Interface element records:

[Begin]

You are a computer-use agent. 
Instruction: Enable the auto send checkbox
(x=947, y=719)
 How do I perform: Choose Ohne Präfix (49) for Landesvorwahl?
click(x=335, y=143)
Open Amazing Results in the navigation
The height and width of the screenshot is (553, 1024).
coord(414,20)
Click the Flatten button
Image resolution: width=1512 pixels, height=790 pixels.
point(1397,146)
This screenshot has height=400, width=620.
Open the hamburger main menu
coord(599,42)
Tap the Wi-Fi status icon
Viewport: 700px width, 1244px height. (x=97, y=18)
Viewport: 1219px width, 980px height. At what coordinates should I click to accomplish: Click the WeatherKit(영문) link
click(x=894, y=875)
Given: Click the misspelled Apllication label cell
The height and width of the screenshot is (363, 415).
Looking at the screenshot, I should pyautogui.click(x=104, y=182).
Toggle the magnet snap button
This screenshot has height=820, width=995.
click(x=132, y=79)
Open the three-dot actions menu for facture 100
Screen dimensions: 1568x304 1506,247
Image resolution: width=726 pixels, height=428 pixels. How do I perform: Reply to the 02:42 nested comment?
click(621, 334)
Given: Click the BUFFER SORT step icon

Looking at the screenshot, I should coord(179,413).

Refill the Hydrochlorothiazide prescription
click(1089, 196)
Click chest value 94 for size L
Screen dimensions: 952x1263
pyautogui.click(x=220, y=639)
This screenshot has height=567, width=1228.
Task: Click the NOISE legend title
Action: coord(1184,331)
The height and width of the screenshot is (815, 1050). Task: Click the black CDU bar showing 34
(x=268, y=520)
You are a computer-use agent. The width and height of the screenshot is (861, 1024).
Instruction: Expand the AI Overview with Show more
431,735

[End]

**Goal:** Reproduce the records character for character from their first line through the line containing "coord(414,20)", including both of those lines.

**Expected output:**
You are a computer-use agent. 
Instruction: Enable the auto send checkbox
(x=947, y=719)
 How do I perform: Choose Ohne Präfix (49) for Landesvorwahl?
click(x=335, y=143)
Open Amazing Results in the navigation
The height and width of the screenshot is (553, 1024).
coord(414,20)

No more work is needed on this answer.